NASA-Backed Research Subjects to Emerge After 8 Months of Isolation

The subjects were living on a 'Mars-like habitat.'

September 15, 2017 5:44 pm

Six NASA-backed research subjects are about to emerge from their Mars-like habitat on Sunday and return to civilization after eight months of isolation. The subjects were living on a remote Hawaii volcano, reports the Associated Press.

What would you do after eight months of isolation? The four men and two women plan on feasting on some fresh fruit and homemade egg strata cooked by the project’s lead scientist.

The six subjects were part of a study designed to understand better the psychological effects astronauts would face on a long-term manned mission to space. The crew was quarantined below the summit of the world’s largest active volcano since January. They had limited communication with the outside world, and everything had a 20-minute delay because that is how long it takes signals to get from Mars to Earth.

The data the crew provides will help NASA pick crew that will have a better chance of doing well during a two-to-three year Mars expedition, writes AP. NASA wants to send people to Mars by 2030.

Data was collected through specially-designed sensors that gauged their moods and proximity to other people in the space — which by the way, was only 1,200 square feet. The devices monitored things like voice levels and could tell if people were avoiding one another or arguing.

Sounds intense, right? When the crew got too overwhelmed living in such proximity to each other, they could use virtual reality devices and pretend to be on a beach or really, anywhere but on that volcano.

The project’s lead investigator, University of Hawaii professor Kim Binsted, also told AP that each participant kept written logs about how they were feeling.

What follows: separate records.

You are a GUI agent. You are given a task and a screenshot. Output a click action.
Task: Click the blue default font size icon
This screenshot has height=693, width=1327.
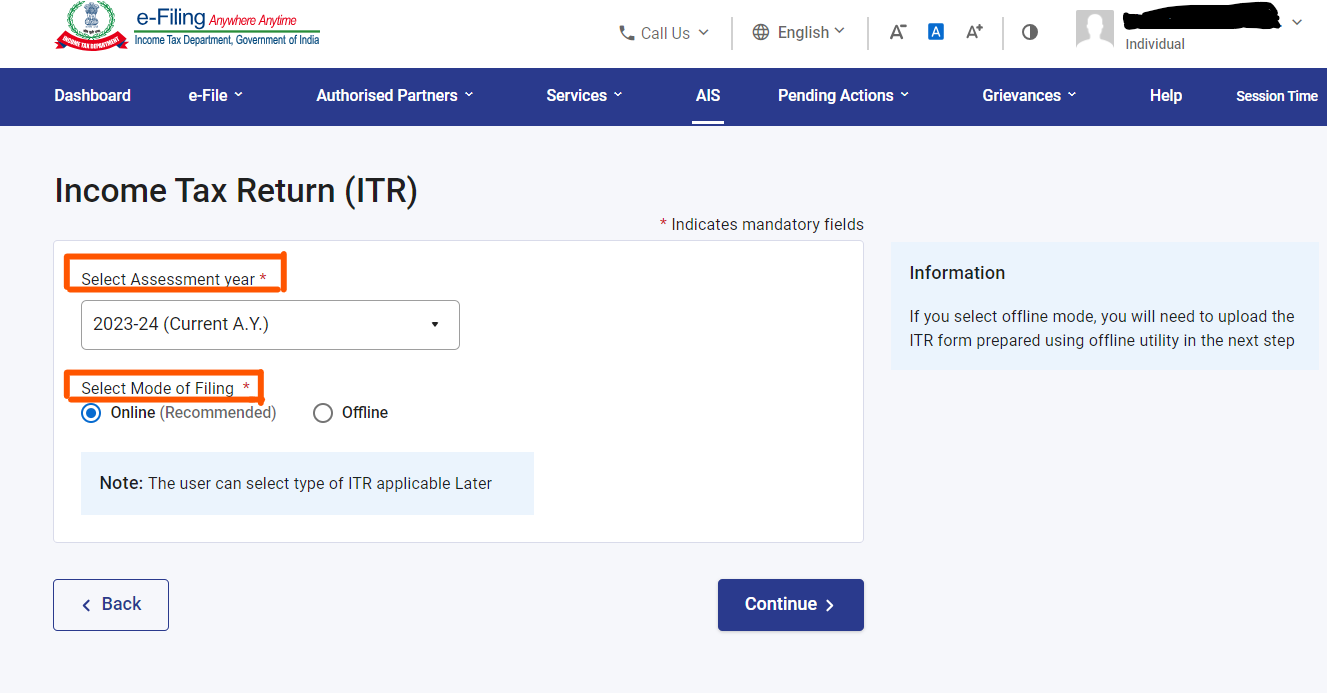[x=935, y=31]
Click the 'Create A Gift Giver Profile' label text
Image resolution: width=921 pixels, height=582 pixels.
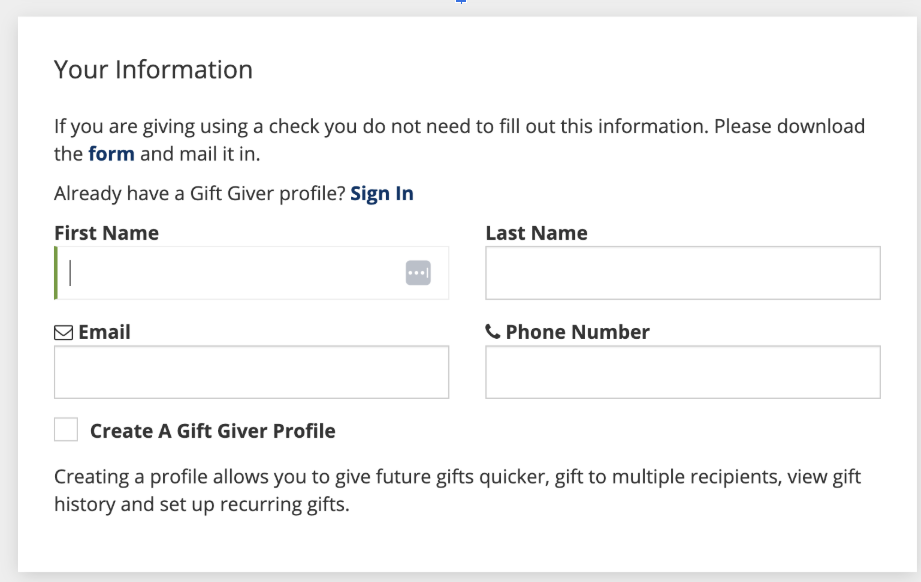213,431
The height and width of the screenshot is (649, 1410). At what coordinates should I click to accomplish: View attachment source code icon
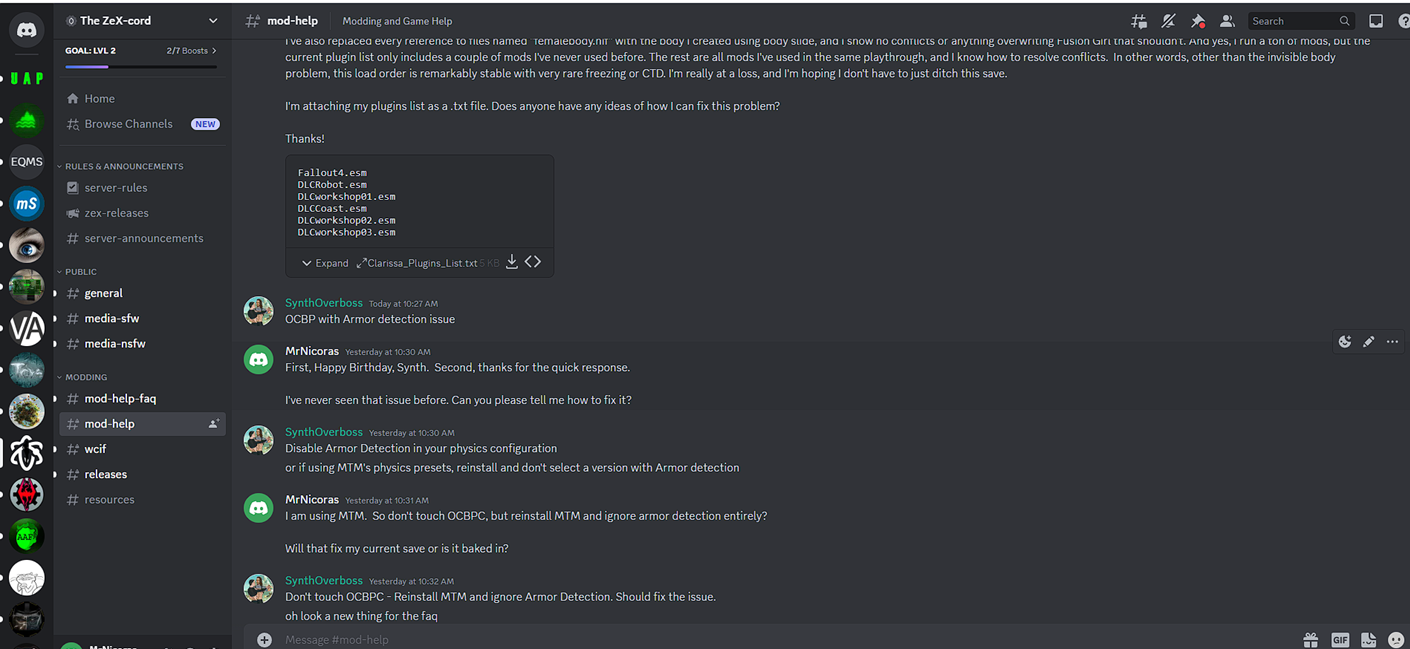(533, 262)
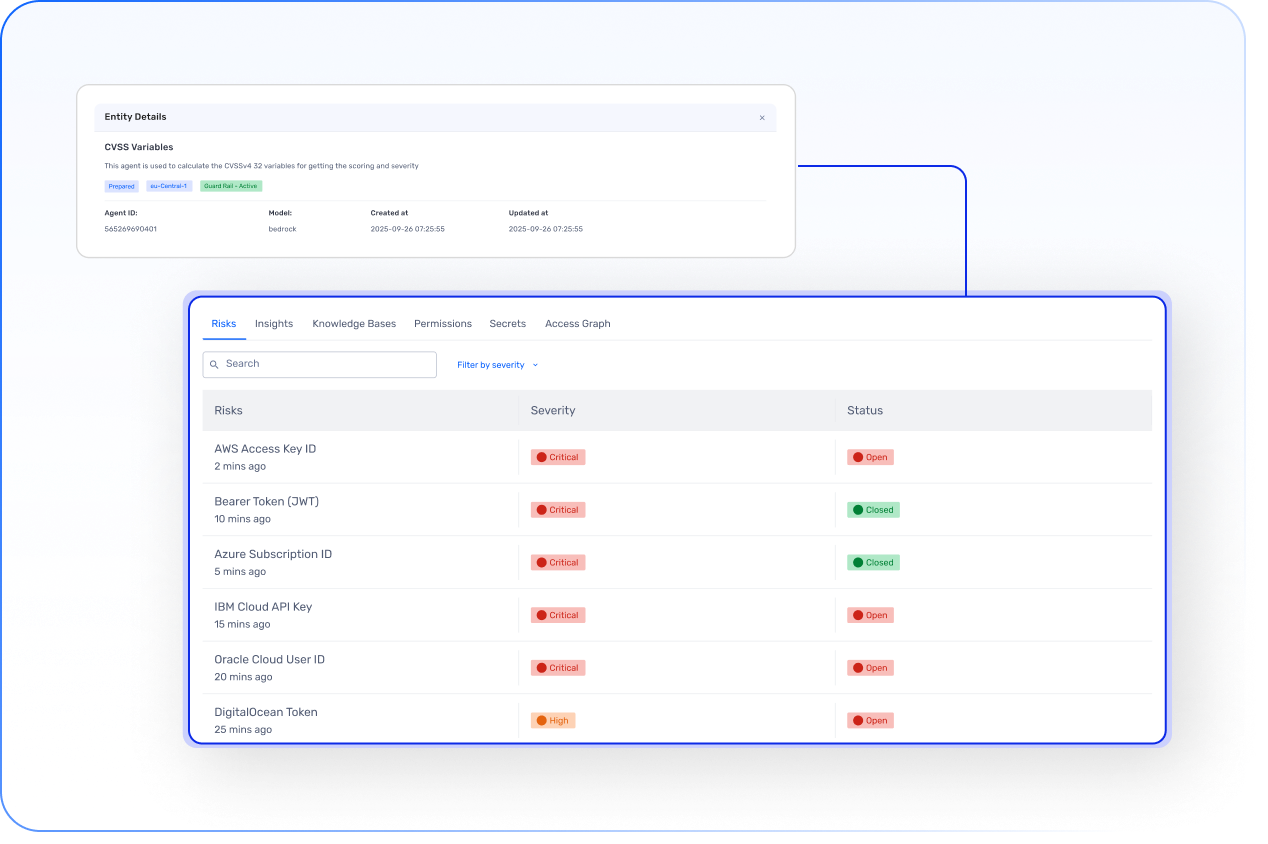The width and height of the screenshot is (1268, 844).
Task: Close the Entity Details panel
Action: point(762,118)

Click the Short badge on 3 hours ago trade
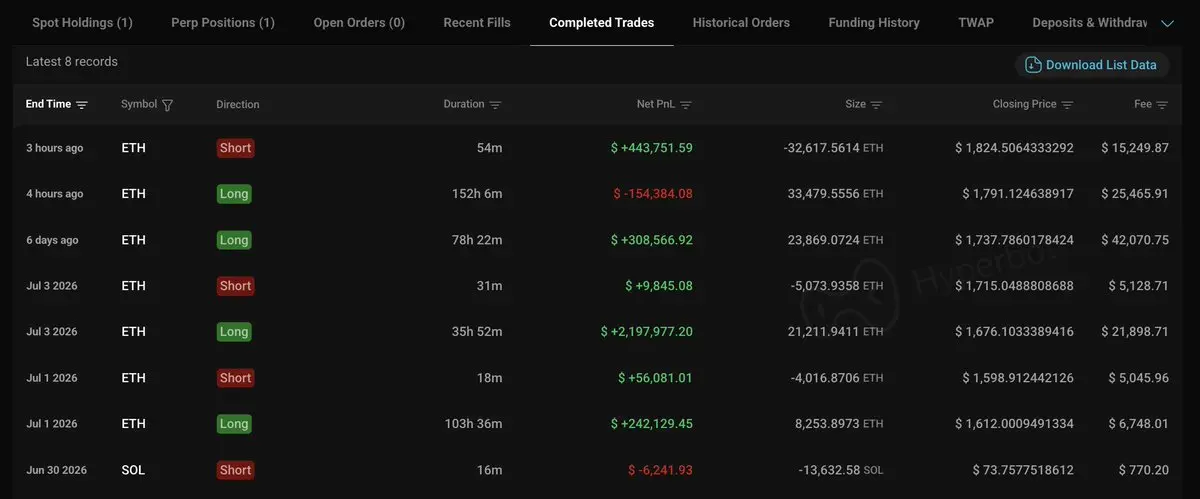(235, 148)
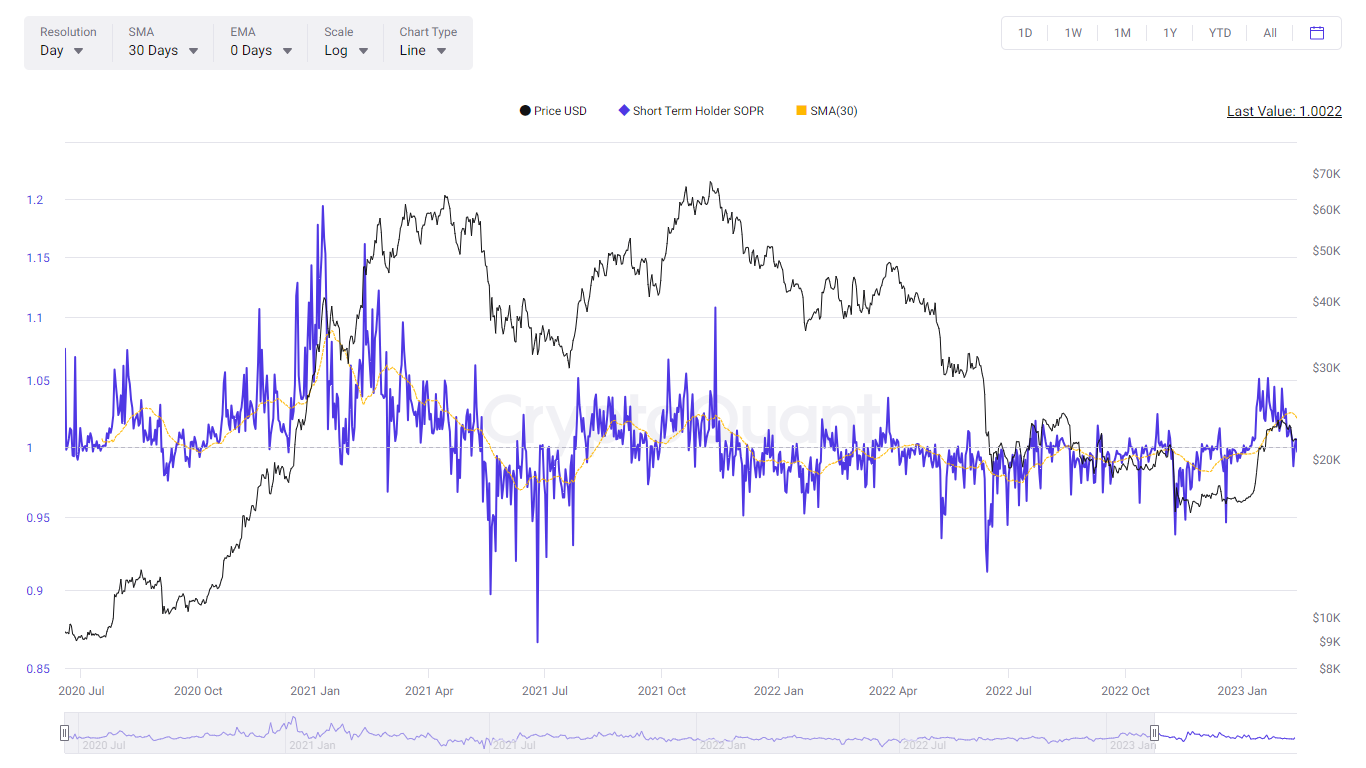Grab the right range navigator handle
This screenshot has height=768, width=1366.
[1154, 733]
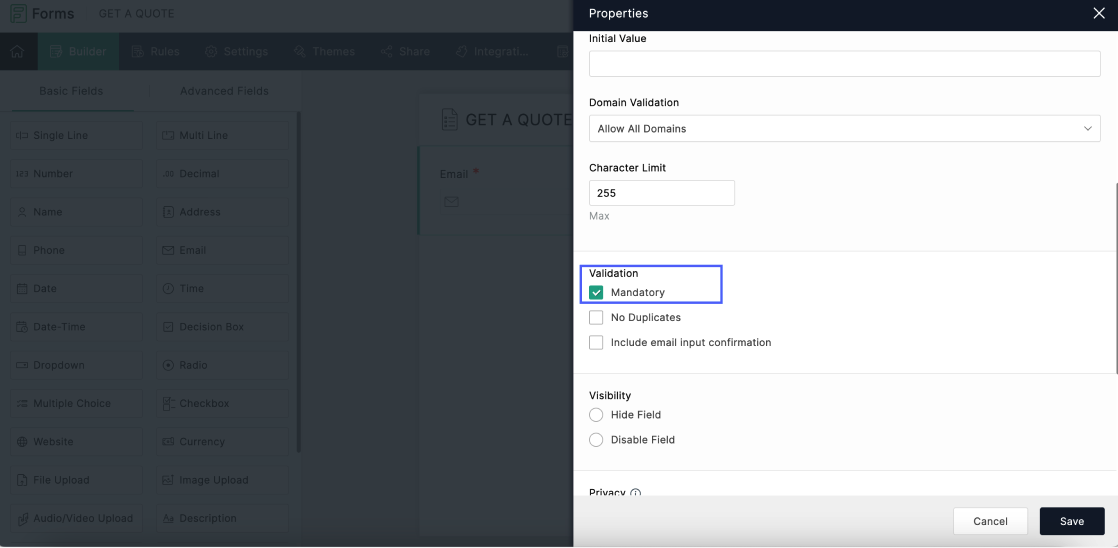
Task: Close the Properties panel
Action: 1099,14
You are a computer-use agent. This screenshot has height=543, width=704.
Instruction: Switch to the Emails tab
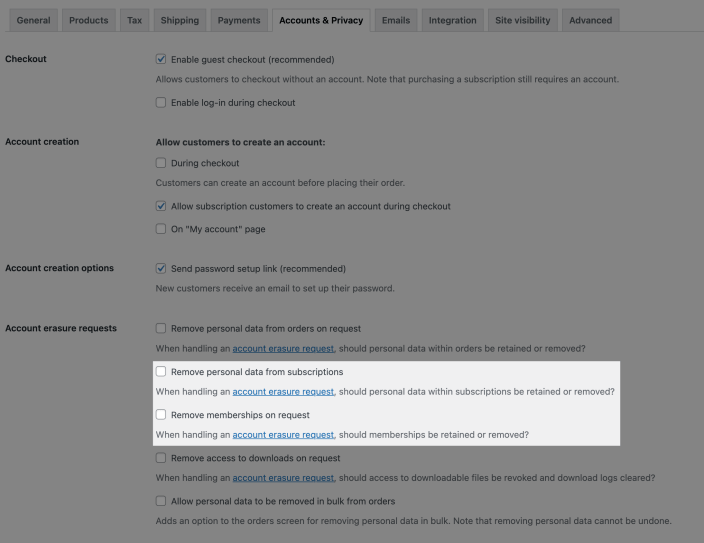(396, 20)
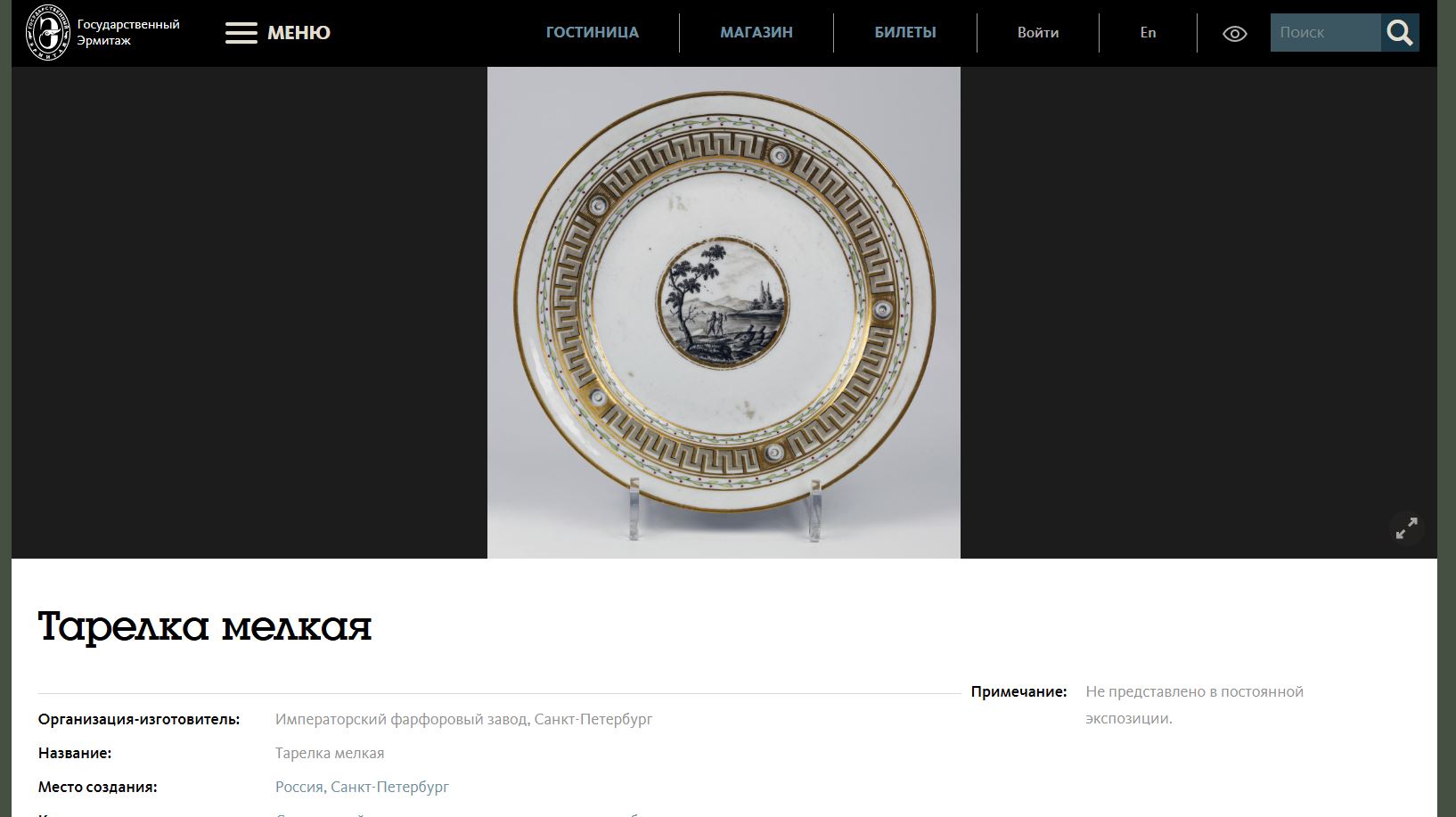The image size is (1456, 817).
Task: Click the Hermitage museum logo
Action: point(47,32)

This was the fifth mission out of a series of six. NASA has dedicated about $2.5 million to the studies at the University of Hawaii facility called the Hawaii Space Exploration Analog and Simulation, or HI-SEAS, reports AP. 

The crew lived in a vinyl-covered shelter which was about the size of a small, two-bedroom home, writes AP. They had to share one shower and had composting toilets. Bundles of food and supplies were dropped off, but the team members were not allowed to get them, a robot did.

The university is starting to plan Mission 6, the final study funded by NASA.